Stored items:
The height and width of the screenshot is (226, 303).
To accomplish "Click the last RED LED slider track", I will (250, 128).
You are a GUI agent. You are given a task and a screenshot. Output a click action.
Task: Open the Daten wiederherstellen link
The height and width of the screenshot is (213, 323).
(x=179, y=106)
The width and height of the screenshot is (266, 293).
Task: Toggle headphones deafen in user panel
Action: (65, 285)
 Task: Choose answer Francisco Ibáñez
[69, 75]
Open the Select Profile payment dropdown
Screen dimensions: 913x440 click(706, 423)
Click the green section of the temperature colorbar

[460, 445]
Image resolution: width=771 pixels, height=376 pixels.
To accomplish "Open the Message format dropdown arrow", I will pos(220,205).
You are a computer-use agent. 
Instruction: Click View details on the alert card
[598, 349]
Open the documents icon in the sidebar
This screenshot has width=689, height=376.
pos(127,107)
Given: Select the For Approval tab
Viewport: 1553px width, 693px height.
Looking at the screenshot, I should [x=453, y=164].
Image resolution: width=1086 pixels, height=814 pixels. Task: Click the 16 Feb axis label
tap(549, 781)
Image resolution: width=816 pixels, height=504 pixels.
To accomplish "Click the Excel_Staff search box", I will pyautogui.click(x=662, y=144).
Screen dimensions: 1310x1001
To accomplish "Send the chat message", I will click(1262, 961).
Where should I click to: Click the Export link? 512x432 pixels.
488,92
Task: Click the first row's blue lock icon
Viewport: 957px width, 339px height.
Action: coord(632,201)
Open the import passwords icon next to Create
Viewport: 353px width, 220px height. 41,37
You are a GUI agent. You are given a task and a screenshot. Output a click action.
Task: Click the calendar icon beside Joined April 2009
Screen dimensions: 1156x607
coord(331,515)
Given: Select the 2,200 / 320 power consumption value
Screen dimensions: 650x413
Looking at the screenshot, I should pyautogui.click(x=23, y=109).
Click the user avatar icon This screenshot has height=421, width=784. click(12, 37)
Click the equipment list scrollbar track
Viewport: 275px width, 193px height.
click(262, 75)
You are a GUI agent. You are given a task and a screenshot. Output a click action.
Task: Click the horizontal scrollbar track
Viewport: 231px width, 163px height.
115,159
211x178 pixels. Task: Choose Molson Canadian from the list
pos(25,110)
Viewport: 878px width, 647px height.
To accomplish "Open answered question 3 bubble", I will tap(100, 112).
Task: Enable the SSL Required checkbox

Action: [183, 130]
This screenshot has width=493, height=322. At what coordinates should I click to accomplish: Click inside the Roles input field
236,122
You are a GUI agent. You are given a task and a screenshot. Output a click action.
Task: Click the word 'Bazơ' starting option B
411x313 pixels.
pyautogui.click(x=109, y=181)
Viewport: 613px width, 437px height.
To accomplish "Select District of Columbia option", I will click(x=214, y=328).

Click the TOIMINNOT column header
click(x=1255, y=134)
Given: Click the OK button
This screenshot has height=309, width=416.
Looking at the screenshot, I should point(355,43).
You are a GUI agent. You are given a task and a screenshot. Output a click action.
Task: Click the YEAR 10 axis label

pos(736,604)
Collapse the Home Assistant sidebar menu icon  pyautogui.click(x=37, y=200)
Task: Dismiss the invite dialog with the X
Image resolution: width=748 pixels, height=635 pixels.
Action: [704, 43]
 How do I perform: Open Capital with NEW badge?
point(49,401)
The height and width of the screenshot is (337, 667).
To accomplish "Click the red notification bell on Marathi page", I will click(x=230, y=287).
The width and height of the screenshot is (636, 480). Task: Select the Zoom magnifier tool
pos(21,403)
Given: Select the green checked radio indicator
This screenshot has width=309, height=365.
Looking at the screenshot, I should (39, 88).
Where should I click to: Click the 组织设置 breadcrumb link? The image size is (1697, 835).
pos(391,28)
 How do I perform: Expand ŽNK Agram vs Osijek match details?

**TASK DESCRIPTION**
Both the first line of the data above and the line with "Task: Open the Daten wiederherstellen link" must be included; please return exactly those lines and the ones between them.

**COMPLETED TASK**
The height and width of the screenshot is (226, 303).
To accomplish "Click the last RED LED slider track", I will (250, 128).
You are a GUI agent. You are given a task and a screenshot. Output a click action.
Task: Open the Daten wiederherstellen link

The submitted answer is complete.